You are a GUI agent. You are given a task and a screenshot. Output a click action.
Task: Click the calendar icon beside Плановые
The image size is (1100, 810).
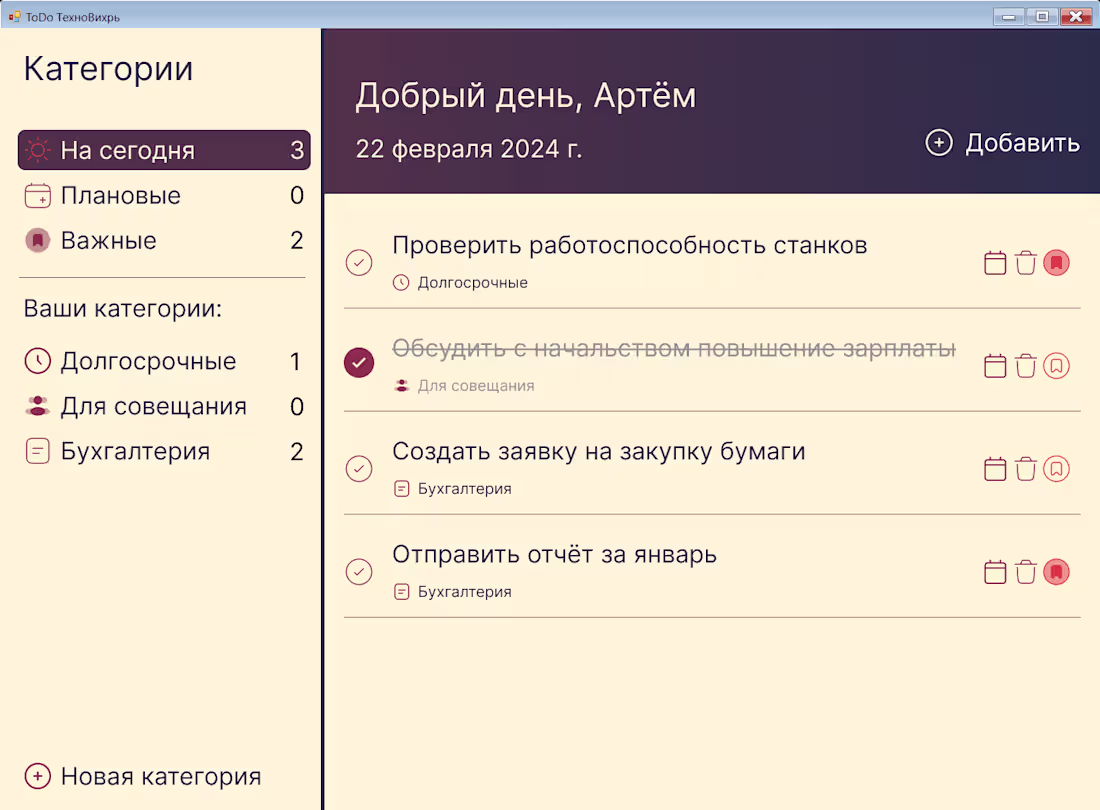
==
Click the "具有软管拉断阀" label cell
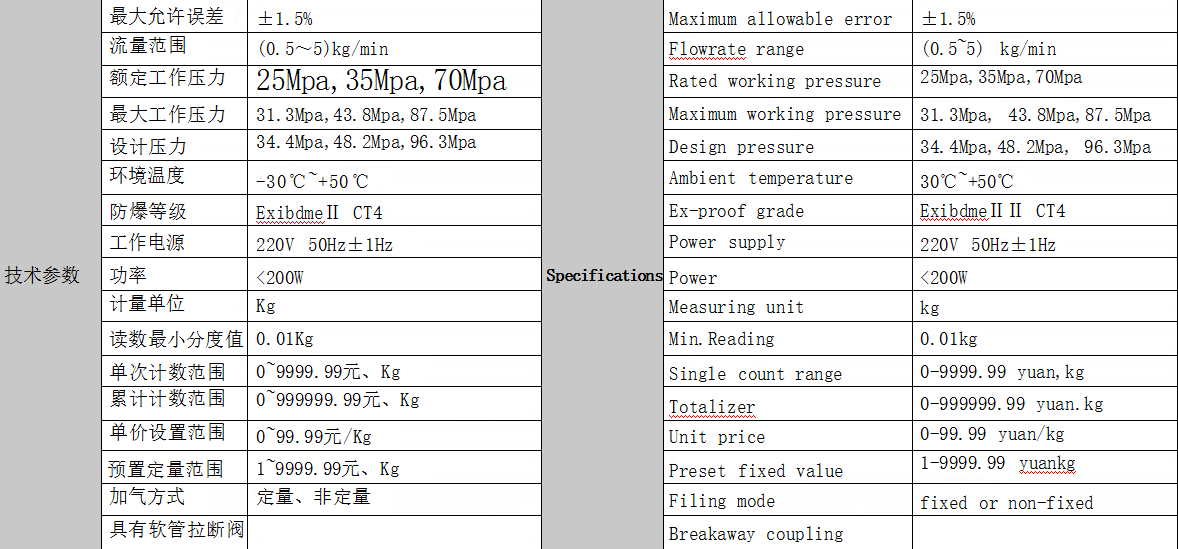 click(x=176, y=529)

▸ **Requirement**
Once you find the line with "Task: Click the calendar icon beside Плановые" above, print it and every line after it up to and including the line with "The image size is (1100, 810).", exactly as written and nothing else.

▸ **Problem solution**
Task: Click the calendar icon beside Плановые
The image size is (1100, 810).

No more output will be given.